═════ Text

As the Goode committee and the Social Security Select Committee recognised, the great majority of schemes are secure and well run. We must not burden them with over-complex administration or unnecessary extra costs. The arrangements that I propose will achieve the security that the pension law review committee intended, while minimising burdens on pension schemes.

I do not believe that any single measure can provide a satisfactory defence against fraud. It is better to strengthen every possible line of defence. The first such line is the scheme members. They have the greatest interest in ensuring that their scheme is well run, so I will give members the right to clear and relevant information, the right to select at least a third of the trustees and access to a procedure to resolve disputes.

The second line of defence is the trustees. Pension funds will continue to operate under trust law, so the role of trustees is crucial. I will make it clear that their role is quite distinct from that of the employer and will set out clearer guidelines for their day-to-day management of schemes. I will give the pensions ombudsman new powers to resolve disputes between employers and trustees. Trustees who are scheme members will be entitled to paid time off for training and trustees' meetings.

The third line of defence lies with the professionals—such as the auditors and actuaries. They will report to the trustees, not the employer, and will have a duty to whistleblow to the regulator.

The fourth line of defence is solvency. I agree with the pension law review committee that a minimum solvency requirement is needed to make sure that funds are available to provide the pensions promised to employees. The Institute and the Faculty of Actuaries have suggested modifications of the pension law review committee's proposal for valuing pension scheme liabilities. After consulting widely, I have taken the actuaries' approach on board. The vast majority of schemes already meet such a solvency requirement. I propose a transition period of five years to help other schemes adjust. From then on, any scheme that falls below the requirement will have three years to reach 100 per cent. solvency. I think that that is fair, prudent and right.

══════════
═════ Stored rows

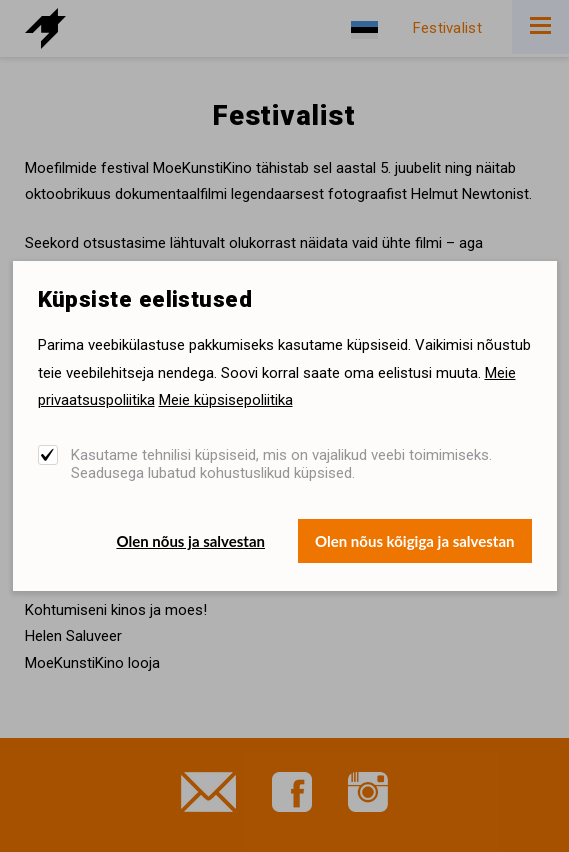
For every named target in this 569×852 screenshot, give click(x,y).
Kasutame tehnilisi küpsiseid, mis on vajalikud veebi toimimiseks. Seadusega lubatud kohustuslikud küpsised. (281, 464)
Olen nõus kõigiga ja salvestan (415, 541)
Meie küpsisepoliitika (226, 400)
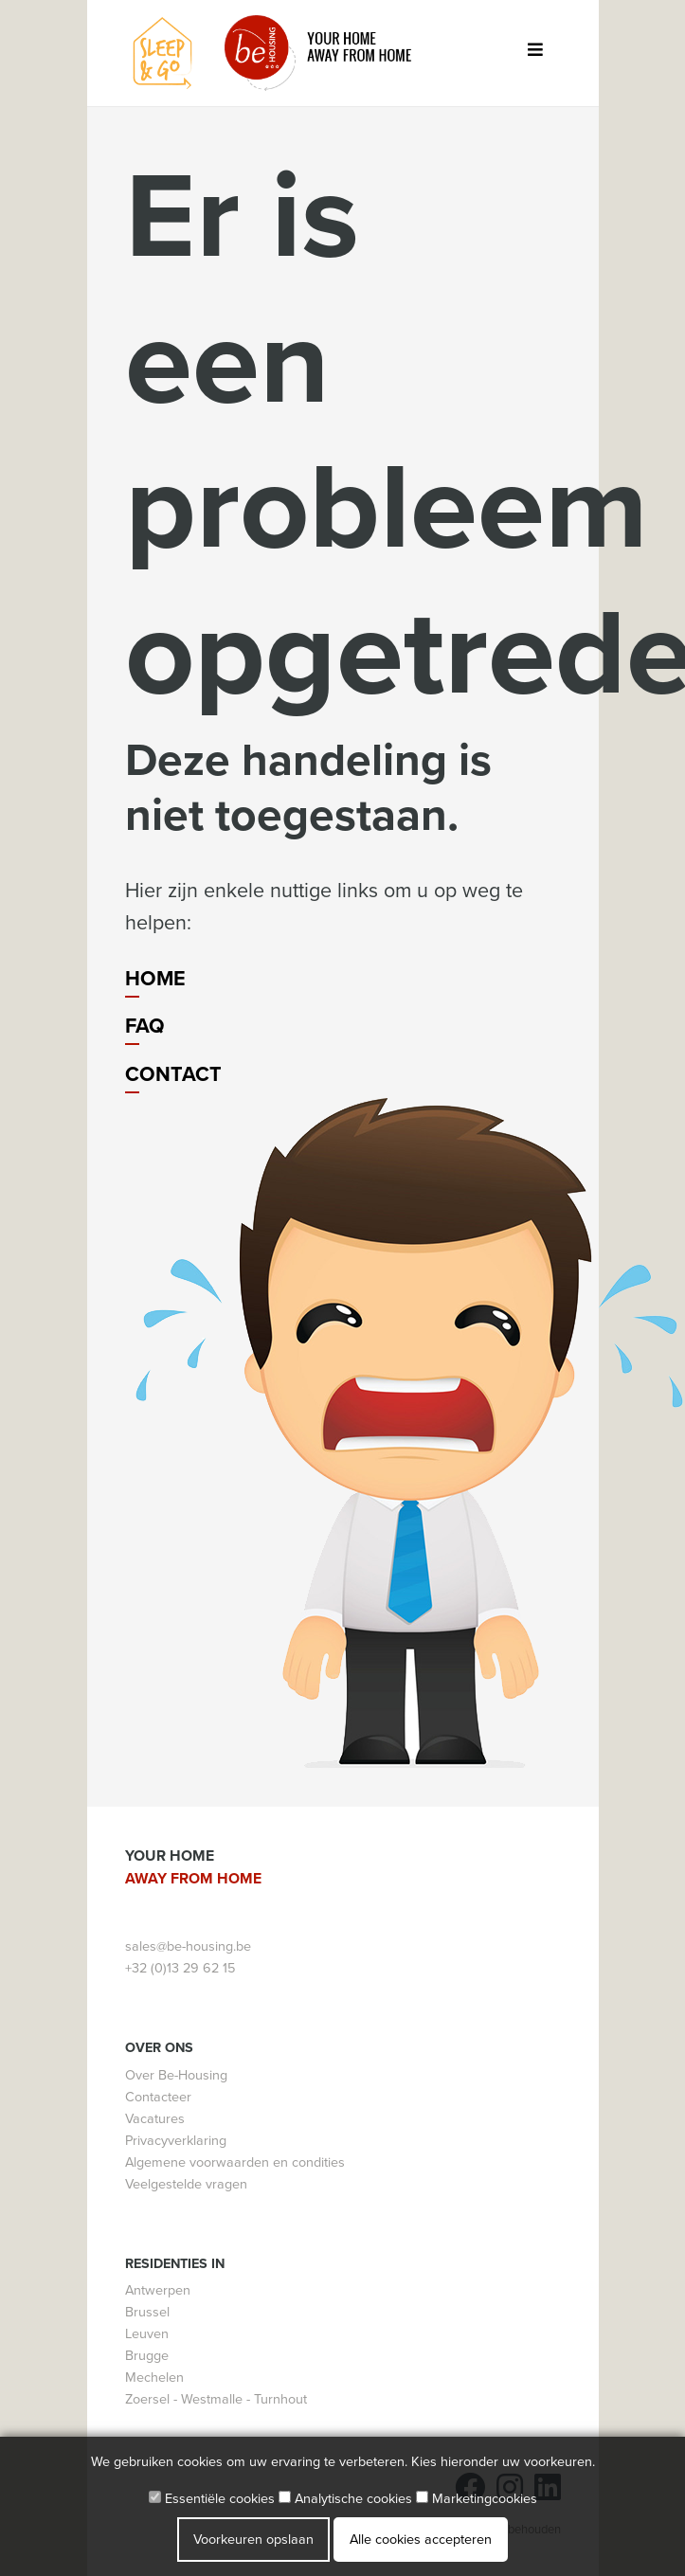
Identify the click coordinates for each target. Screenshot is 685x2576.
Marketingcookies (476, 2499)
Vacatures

══════════

Complete the following:
1 > Render this sentence from the speech on pension scheme security in Spanish: "It is better to strengthen every possible line of defence."
2 > Carry on the speech on pension scheme security from its last sentence.

Results of the exercise:
1 > Es mejor reforzar todas las líneas de defensa posibles.

2 >
The fifth line of defence will be the new regulator. It would be neither feasible nor desirable for any regulator to police more than 150,000 schemes on a daily basis. A regulator should not have to dissipate energy on unnecessary bureaucracy among the vast majority of well-run schemes. Instead, a regulator should focus on schemes where there is some reason for unease, ready to take swift and decisive action. The regulator that I propose will have powers giving the full force of the pension law review committee's recommendations: the power to make schemes comply with their statutory obligations; the power to impose sanctions; the power to carry out spot checks; and the power to suspend and disqualify trustees. The regulator will be tough, incisive and able to act at the first sign of trouble.

If, despite all those measures, fraud occurs and the employer is insolvent and cannot meet the loss, members will none the less be protected by a compensation scheme. It will be administered by an independent compensation board, chaired by the pensions ombudsman. The regulator and the compensation board will be completely independent of each other. Both will be funded by a levy on pension schemes.

A more insidious threat to the value of pensions than fraud or theft is inflation. The best cure for that is low inflation. Inflation is now at its lowest for a generation and the Government are determined to keep it low. At present, there is no obligation to protect the whole pension against inflation. I propose that the whole of any occupational or appropriate personal pension rights built up after 1997 must be in line with inflation, up to 5 per cent. a year. As now, schemes may choose to go further. Early leavers from salary-related schemes will have the whole of their deferred pension revalued on a similar basis and we will require more consistent valuation and more efficient administration of transfer rights.

In salary-related schemes, the employer is responsible for making good any deficit that may emerge in a scheme, to enable it to fulfil the pension promise. So it is reasonable that employers should still be able to receive payments from any surplus that builds up. But the circumstances in which that is permitted will be strictly defined in legislation and members will have a right of appeal to the regulator.

The proposals that I have just described relate primarily to occupational pensions. There have also been concerns over the way in which personal pensions appear to have been sold. The Securities and Investments Board has been investigating the problem and will announce its findings in the next few weeks. The board has already made it clear that it will require those responsible for mis-selling to remedy the consequences. For some people who were badly advised to transfer to a personal pension, one possible remedy would be to transfer back into their former occupational scheme. However, even if the scheme is willing to accept them back, it cannot legally restore their protected rights. I will lay regulations shortly to enable those occupational pension schemes who wish to do so, to do just that.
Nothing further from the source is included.